Instant Runoff Method  

Instant Runoff is a preferential voting system in which a ranking of all candidates is submitted in one trip to the polls. The top two candidates are selected based on the highest numbers of first place votes. Then a second round is performed with just these two candidates and the winner is chosen based on whoever has the higher number of first place votes.

In the scenario below, the electorate consist of 25 people. A,B,C, and D are different candidates. The numbers represent the number of people who had that voting preference (ie: 10 people had the ranking of A (1),C(2),D (3), and then B (4)). Since candidate A receives 10 first place votes and candidate B receives 8 first place votes they move onto the next round where candidate B would ultimately win because he or she has 13 first place votes as opposed to candidate A who has 12. More people were tolerant of B and he or she ultimately wins the elections as they higher rankings overall in comparison to A.

Figure 1. Instant Runoff Matrix, Winner: Candidate B

Figure 1. Instant Runoff Matrix, Winner: Candidate B

Hare Method

The Hare Method, essentially the “most preferred method”, employs  ranked choice voting where candidates with the highest number of first place votes move onto the next round. The candidate with the least amount of first place votes is eliminated and a new matrix is created. This continues until two candidates are left and the candidate with the most first place votes wins.

Figure 2. Hare Matrix, Winner: D

Figure 2. Hare Matrix, Winner: D

Reverse Hare Method

The Reverse Hare Method is known as the “least hated” voting method, in that it selects for the candidate that has the least amount of last place votes.
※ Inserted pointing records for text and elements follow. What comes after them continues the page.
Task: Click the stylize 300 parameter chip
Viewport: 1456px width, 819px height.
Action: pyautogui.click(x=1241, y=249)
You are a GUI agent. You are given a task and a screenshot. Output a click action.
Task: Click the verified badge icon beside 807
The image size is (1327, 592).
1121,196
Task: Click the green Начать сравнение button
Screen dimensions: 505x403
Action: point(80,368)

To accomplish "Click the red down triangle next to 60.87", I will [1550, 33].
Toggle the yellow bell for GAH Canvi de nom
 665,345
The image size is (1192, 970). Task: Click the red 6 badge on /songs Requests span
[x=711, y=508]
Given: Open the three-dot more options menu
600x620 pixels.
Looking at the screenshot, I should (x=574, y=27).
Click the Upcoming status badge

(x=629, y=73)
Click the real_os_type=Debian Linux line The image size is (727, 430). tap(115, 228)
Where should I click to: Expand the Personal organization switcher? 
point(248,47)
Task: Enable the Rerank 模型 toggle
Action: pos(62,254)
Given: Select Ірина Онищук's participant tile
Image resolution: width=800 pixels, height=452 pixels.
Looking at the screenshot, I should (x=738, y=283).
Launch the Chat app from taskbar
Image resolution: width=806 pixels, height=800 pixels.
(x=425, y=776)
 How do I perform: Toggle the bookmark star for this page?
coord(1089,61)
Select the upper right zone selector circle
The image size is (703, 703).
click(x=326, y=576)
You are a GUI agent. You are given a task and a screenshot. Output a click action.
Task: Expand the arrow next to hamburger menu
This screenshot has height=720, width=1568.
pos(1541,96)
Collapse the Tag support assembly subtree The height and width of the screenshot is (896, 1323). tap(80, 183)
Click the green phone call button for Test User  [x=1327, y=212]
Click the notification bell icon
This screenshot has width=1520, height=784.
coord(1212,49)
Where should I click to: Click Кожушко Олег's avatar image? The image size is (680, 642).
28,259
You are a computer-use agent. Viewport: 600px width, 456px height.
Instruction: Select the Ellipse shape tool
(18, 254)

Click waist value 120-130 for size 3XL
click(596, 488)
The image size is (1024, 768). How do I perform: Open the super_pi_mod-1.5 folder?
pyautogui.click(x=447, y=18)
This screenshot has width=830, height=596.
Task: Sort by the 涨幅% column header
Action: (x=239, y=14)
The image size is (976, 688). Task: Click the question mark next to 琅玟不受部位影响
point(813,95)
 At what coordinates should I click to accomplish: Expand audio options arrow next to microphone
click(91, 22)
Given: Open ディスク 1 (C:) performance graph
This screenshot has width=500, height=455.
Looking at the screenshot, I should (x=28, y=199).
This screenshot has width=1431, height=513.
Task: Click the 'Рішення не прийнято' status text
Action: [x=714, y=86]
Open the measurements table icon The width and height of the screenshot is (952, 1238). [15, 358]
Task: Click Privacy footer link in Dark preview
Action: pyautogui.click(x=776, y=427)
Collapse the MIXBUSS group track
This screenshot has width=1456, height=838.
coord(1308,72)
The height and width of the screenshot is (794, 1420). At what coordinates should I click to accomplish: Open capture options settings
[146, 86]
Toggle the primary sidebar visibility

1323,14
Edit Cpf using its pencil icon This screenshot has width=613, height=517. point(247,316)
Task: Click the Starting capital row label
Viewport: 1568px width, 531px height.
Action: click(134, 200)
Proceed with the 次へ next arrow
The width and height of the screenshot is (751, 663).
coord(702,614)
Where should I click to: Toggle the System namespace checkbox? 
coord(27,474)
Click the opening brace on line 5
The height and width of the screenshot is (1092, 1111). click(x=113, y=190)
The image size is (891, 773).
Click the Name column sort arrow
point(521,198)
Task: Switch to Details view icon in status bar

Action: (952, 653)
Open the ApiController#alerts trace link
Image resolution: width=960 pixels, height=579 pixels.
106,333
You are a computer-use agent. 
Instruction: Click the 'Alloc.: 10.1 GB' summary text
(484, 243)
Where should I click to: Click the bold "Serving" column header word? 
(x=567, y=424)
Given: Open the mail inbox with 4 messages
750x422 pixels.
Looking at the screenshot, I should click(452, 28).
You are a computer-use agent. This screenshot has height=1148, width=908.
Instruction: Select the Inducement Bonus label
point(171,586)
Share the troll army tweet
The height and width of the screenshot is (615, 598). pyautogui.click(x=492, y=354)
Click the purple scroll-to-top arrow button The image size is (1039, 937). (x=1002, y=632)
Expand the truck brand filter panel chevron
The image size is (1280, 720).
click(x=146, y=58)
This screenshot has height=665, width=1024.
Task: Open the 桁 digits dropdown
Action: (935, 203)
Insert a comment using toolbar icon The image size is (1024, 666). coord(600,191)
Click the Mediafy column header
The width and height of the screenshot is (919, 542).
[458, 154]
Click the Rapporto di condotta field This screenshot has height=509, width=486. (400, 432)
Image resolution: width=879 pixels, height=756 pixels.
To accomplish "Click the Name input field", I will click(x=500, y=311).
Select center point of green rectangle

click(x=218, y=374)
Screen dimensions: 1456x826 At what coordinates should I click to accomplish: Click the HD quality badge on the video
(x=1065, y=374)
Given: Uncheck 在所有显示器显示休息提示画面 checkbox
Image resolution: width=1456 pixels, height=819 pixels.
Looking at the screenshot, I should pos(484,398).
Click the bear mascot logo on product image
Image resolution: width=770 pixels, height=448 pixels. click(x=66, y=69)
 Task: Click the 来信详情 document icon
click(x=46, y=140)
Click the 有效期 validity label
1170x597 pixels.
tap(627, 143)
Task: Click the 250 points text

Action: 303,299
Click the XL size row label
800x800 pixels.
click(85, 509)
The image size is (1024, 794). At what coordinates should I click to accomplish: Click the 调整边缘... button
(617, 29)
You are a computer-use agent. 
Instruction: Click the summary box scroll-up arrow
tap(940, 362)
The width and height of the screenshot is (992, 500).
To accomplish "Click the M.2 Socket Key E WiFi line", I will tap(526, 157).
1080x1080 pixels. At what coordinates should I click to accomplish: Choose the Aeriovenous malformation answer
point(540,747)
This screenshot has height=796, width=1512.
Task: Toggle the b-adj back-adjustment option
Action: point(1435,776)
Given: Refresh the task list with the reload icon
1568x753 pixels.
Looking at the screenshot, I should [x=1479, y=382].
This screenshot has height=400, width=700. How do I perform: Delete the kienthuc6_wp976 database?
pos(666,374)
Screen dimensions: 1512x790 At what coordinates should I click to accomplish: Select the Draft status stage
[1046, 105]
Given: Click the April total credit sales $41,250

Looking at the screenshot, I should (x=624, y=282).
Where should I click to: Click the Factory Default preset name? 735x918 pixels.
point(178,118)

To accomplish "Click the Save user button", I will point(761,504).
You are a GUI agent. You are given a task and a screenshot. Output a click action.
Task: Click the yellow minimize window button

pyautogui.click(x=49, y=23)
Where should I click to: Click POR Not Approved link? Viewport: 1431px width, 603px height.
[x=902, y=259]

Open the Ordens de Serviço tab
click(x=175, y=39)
Essentially candidates are eliminated if they have the greatest amount of last place votes, until a winner is chosen. This method assures that while the candidate chosen may not be the most beloved, he or she is definitely not the most hated. A method, like this could fare well in the US if we hope to reduce polarization in coming election cycles. With this method we could have seen a more neutral candidate come out of the 2016 election, instead of a candidate that is strongly loved by some and profusely hated by others.

Figure 3. Reverse Hare Matrix, Winner: Candidate C

Figure 3. Reverse Hare Matrix, Winner: Candidate C

Borda Count Method  

The Borda Count Method is another ranked voting method in which points are attributed to first, second, and third place. A candidate receives a certain number of points for each ranking that they are selected for. These point totals are then added up and the candidate with the highest point total wins. In the case below, 1st place is given 3 points, second place is given 2 points, and 3rd place is given one point. In order to win this election system, a candidate does not necessarily have to have the most first place votes. It is more critical to have a larger number of people who rank you somewhere in the top three, than to have only first place votes and a number of last place votes.  Again, this method may favor moderacy more than our current voting method.

Figure 4. Borda Count Matrix, Winner: Candidate A

Figure 4. Borda Count Matrix, Winner: Candidate A

The exploration of these various approaches should not suggest that we must immediately change our current voting method, but rather that we should not blindly follow a design that does not serve the current needs of the nation. It is possible that if one of these methods were used, it would be more realistic for a third party candidate to run and succeed in securing the presidency. The Instant Runoff, Hare, Reverse Hare, and Borda Count approaches each have methods in place to promote moderacy; this ensures that more people are “ok” with the selected candidate, in contrast to methods where people either love or hate the elected official, as we saw in our last election cycle. In striving to fix the polarized state of the country, it is critical that we look at the origins of our problem: the way that we choose candidates to begin with. It is up to us as citizens to question the status quo and challenge our leaders to utilize methods that we feel will most benefit the country. This will allow us to tackle the roots of the issue and hopefully elect a candidate that more of the electorate can support in years to come.